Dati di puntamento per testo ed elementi
- - -

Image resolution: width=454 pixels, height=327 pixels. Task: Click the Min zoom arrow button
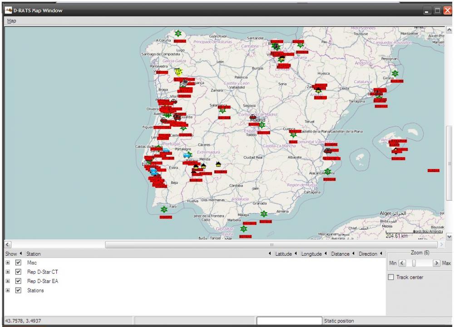[401, 263]
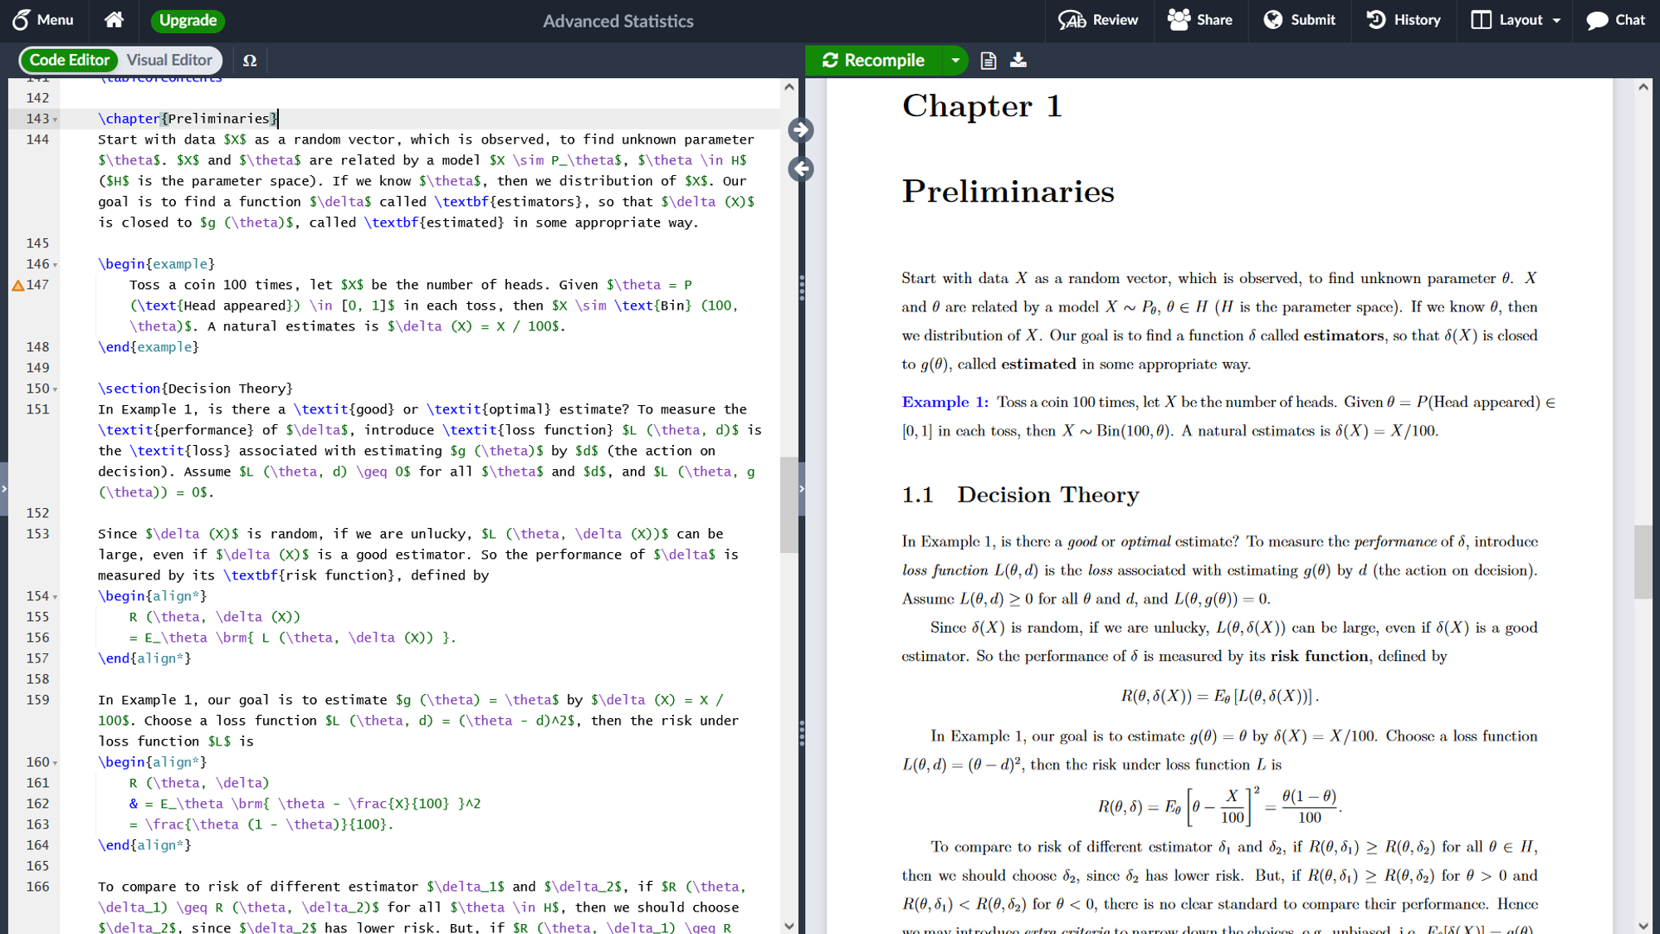The width and height of the screenshot is (1660, 934).
Task: Fold the example block at line 146
Action: point(56,265)
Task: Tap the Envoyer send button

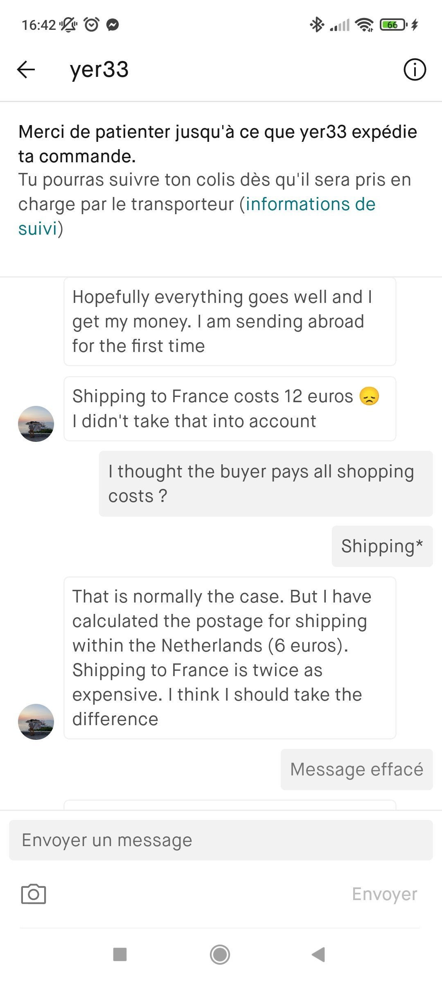Action: click(x=384, y=894)
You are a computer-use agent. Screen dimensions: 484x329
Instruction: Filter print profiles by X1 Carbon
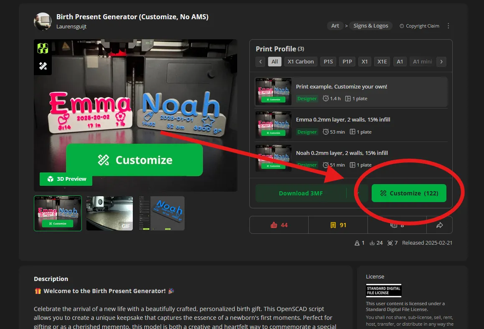301,62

- - -

CONSEGNA SCRITTA
Ricopia parola per parola tutte le voci riportate sopra, senza includere le immagini.

RISULTATO DEL COMPITO
Image resolution: width=454 pixels, height=327 pixels. Task: Click the Min zoom arrow button
[401, 263]
The width and height of the screenshot is (1660, 934).
Task: Fold the example block at line 146
Action: point(56,265)
Task: Tap the Envoyer send button

Action: click(x=384, y=894)
You are a computer-use agent. Screen dimensions: 484x329
Instruction: Filter print profiles by X1 Carbon
301,62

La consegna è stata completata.